Exercise material:
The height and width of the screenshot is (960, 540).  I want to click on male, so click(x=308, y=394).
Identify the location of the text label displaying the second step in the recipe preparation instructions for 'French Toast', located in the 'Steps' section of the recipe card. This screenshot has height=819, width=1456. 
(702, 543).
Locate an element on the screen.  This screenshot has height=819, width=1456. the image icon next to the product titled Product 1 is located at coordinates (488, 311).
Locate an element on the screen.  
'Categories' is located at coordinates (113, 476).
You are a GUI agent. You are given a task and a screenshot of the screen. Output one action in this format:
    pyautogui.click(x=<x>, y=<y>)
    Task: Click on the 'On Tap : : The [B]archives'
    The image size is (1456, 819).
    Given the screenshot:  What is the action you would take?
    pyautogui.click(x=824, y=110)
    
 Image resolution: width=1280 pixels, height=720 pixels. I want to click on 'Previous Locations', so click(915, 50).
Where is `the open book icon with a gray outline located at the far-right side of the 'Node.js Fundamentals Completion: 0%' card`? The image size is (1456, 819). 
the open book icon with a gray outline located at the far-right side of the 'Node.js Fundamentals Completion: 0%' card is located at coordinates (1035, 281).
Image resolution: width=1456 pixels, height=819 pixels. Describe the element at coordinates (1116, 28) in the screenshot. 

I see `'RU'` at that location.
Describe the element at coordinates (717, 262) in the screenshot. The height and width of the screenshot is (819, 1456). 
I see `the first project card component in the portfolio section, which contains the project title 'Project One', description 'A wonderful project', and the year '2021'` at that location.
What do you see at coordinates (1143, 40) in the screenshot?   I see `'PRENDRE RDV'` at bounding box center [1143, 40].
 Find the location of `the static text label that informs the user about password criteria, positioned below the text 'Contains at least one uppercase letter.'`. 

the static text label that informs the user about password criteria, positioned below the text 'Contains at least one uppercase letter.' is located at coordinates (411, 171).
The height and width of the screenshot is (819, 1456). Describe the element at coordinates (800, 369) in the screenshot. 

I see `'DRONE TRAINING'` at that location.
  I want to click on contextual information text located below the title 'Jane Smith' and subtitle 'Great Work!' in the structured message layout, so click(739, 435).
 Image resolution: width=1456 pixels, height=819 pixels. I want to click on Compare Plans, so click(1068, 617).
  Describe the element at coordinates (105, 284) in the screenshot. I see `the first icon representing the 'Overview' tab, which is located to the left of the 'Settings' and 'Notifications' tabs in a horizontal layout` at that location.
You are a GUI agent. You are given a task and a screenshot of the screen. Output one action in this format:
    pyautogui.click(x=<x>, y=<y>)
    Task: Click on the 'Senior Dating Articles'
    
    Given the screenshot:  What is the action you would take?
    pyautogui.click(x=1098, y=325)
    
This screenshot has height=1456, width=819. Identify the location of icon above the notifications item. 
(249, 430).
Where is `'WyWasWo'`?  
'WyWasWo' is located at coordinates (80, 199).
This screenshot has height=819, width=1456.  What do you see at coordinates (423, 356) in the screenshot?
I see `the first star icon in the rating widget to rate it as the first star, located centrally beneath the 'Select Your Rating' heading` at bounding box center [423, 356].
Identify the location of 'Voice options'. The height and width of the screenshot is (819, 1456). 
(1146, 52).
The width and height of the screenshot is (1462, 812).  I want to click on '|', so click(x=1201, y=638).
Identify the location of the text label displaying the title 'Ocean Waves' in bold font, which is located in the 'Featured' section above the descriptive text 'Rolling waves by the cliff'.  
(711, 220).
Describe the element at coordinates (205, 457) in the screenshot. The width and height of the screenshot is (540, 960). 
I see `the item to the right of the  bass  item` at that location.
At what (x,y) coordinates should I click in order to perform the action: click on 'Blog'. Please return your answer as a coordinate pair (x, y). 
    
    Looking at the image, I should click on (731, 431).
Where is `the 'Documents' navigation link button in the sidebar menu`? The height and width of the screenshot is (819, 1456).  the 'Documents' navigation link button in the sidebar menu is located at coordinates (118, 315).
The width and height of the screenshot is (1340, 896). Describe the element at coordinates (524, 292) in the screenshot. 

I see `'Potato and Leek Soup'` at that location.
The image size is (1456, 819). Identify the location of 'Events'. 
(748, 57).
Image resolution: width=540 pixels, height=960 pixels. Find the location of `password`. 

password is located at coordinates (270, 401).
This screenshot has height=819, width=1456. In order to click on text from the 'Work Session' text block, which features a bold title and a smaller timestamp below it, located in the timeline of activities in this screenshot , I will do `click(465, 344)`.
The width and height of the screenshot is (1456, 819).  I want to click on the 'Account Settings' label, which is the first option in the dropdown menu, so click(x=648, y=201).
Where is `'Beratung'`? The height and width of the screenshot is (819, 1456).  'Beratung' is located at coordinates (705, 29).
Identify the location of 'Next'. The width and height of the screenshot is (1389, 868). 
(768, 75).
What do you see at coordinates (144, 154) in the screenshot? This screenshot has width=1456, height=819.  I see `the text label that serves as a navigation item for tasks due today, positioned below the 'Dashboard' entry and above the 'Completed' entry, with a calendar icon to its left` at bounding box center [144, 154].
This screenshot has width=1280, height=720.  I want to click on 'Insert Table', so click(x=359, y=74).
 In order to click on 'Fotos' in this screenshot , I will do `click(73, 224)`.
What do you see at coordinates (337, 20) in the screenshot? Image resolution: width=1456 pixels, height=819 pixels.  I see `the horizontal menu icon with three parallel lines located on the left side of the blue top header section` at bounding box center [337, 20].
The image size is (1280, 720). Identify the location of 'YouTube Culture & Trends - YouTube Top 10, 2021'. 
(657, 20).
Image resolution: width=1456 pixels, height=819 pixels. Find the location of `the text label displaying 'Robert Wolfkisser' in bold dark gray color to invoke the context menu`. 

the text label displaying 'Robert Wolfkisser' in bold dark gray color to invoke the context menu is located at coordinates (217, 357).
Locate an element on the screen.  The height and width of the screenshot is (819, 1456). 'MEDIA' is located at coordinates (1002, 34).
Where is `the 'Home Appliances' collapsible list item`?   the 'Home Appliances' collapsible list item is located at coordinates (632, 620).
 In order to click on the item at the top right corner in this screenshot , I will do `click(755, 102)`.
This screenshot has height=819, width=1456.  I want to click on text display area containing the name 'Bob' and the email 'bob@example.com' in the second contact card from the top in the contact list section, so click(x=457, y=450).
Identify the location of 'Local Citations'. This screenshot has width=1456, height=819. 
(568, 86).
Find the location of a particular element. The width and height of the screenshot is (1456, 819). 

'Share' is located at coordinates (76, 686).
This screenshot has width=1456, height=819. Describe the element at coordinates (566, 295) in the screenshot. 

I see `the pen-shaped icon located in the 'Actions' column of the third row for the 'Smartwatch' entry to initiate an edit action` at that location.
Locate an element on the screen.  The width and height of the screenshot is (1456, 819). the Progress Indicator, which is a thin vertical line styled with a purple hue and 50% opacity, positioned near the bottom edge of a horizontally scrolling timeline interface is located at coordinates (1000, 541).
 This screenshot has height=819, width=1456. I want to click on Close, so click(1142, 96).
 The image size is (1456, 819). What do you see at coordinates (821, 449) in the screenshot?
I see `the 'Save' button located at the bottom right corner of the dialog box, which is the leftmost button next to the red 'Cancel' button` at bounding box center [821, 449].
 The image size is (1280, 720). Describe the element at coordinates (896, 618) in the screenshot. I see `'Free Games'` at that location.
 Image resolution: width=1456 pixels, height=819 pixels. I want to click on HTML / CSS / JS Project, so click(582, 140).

What this task involves:
Return every line of the lines above that contains the string "Fundamentals". Case counts.

Solution for this task:
Where is `the open book icon with a gray outline located at the far-right side of the 'Node.js Fundamentals Completion: 0%' card`? The image size is (1456, 819). 
the open book icon with a gray outline located at the far-right side of the 'Node.js Fundamentals Completion: 0%' card is located at coordinates (1035, 281).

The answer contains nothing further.